Re: [RFC 0/5] ext4: Implement support for extsize hints

Dave Chinner <david@xxxxxxxxxxxxx> · Fri, 20 Sep 2024 08:34:14 +1000

On Thu, Sep 19, 2024 at 12:43:17PM +0530, Ojaswin Mujoo wrote:
> On Wed, Sep 18, 2024 at 07:54:27PM +1000, Dave Chinner wrote:
> > On Wed, Sep 11, 2024 at 02:31:04PM +0530, Ojaswin Mujoo wrote:
> > Behaviour such as extent size hinting *should* be the same across
> > all filesystems that provide this functionality.  This makes using
> > extent size hints much easier for users, admins and application
> > developers. The last thing I want to hear is application devs tell
> > me at conferences that "we don't use extent size hints anymore
> > because ext4..."
> 
> Yes, makes sense :)  
> 
> Nothing to worry here tho as ext4 also treats the extsize value as a
> hint exactly like XFS. We have tried to keep the behavior as similar
> to XFS as possible for the exact reasons you mentioned. 

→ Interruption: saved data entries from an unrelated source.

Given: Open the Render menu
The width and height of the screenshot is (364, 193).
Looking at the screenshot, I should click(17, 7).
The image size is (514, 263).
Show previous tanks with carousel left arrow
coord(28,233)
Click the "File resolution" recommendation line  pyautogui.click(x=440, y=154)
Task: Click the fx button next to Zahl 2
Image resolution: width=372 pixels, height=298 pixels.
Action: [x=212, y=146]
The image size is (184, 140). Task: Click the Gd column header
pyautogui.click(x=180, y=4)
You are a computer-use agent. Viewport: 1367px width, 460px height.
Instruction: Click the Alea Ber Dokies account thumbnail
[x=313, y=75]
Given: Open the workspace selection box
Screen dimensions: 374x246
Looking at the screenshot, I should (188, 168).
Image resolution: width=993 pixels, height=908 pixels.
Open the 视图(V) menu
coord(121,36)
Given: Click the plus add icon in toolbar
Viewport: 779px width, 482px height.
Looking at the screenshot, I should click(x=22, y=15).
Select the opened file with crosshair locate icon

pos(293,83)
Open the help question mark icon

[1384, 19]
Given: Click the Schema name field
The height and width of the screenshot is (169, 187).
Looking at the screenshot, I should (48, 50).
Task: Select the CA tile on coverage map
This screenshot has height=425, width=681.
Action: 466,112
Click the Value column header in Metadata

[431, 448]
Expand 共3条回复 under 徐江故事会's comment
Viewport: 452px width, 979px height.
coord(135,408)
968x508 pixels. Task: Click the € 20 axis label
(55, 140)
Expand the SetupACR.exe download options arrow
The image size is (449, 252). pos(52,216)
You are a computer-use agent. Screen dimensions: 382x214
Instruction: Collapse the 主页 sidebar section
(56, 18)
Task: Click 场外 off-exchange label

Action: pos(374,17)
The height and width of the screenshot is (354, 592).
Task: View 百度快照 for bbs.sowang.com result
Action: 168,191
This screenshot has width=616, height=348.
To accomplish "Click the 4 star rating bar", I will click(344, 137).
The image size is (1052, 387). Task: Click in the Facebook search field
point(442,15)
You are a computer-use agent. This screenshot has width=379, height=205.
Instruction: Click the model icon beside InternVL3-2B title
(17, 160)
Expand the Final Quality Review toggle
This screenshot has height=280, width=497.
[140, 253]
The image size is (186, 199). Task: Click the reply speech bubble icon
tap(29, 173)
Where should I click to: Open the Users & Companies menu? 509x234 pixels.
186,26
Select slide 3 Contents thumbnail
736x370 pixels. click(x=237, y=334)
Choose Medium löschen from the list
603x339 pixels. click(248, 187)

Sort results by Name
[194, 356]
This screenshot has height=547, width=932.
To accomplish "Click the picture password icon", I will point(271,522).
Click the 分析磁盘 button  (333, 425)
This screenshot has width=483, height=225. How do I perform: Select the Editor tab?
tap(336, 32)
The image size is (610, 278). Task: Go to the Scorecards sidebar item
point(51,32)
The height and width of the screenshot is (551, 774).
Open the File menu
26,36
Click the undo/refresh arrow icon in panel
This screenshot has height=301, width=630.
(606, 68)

It is worth explicitly stating this (i.e. all the behaviours that
are the same) in the design documentation rather than just the
corner cases where it is different. It was certainly not clear how
failures were treated.

> And yes, we do plan to add a forcealign (or similar) feature for ext4 as
> well for atomic writes which would change the hint to a mandate

Ok. That should be stated, too.

FWIW, it would be a good idea to document this all in the kernel
documentation itself, so there is a guideline for other filesystems
to implement the same behaviour. e.g. in
Documentation/filesystems/extent-size-hints.rst

> > > 2. eof allocation on XFS trims the blocks allocated beyond eof with extsize
> > >    hint. That means on XFS for eof allocations (with extsize hint) only logical
> > >    start gets aligned.
> > 
> > I'm not sure I understand what you are saying here. XFS does extsize
> > alignment of both the start and end of post-eof extents the same as
> > it does for extents within EOF. For example:
> > 
> > # xfs_io -fdc "truncate 0" -c "extsize 16k" -c "pwrite 0 4k" -c "bmap -vvp" foo
> > wrote 4096/4096 bytes at offset 0
> > 4 KiB, 1 ops; 0.0308 sec (129.815 KiB/sec and 32.4538 ops/sec)
> > foo:
> > EXT: FILE-OFFSET      BLOCK-RANGE      AG AG-OFFSET        TOTAL FLAGS
> >    0: [0..7]:          256504..256511    0 (256504..256511)     8 000000
> >    1: [8..31]:         256512..256535    0 (256512..256535)    24 010000
> >  FLAG Values:
> >     0100000 Shared extent
> >     0010000 Unwritten preallocated extent
> > 
> > There's a 4k written extent at 0, and a 12k unwritten extent
> > beyond EOF at 4k. I.e. we have an extent of 16kB as the hint
> > required that is correctly aligned beyond EOF.
> > 
> > If I then write another 4k at 20k (beyond both EOF and the unwritten
> > extent beyond EOF:
> > 
> > # xfs_io -fdc "truncate 0" -c "extsize 16k" -c "pwrite 0 4k" -c "pwrite 20k 4k" -c "bmap -vvp" foo
> > wrote 4096/4096 bytes at offset 0
> > 4 KiB, 1 ops; 0.0210 sec (190.195 KiB/sec and 47.5489 ops/sec)
> > wrote 4096/4096 bytes at offset 20480
> > 4 KiB, 1 ops; 0.0001 sec (21.701 MiB/sec and 5555.5556 ops/sec)
> > foo:
> >  EXT: FILE-OFFSET      BLOCK-RANGE      AG AG-OFFSET        TOTAL FLAGS
> >    0: [0..7]:          180000..180007    0 (180000..180007)     8 000000
> >    1: [8..39]:         180008..180039    0 (180008..180039)    32 010000
> >    2: [40..47]:        180040..180047    0 (180040..180047)     8 000000
> >    3: [48..63]:        180048..180063    0 (180048..180063)    16 010000
> >  FLAG Values:
> >     0100000 Shared extent
> >     0010000 Unwritten preallocated extent
> > 
> > You can see we did contiguous allocation of another 16kB at offset
> > 16kB, and then wrote to 20k for 4kB.. i.e. the new extent was
> > correctly aligned at both sides as the extsize hint says it should
> > be....
> 
> Sorry for the confusion Dave. What was meant is that XFS would indeed
> respect extsize hint for EOF allocations but if we close the file, since
> we trim the blocks past EOF upon close, we would only see that the
> lstart is aligned but the end would not.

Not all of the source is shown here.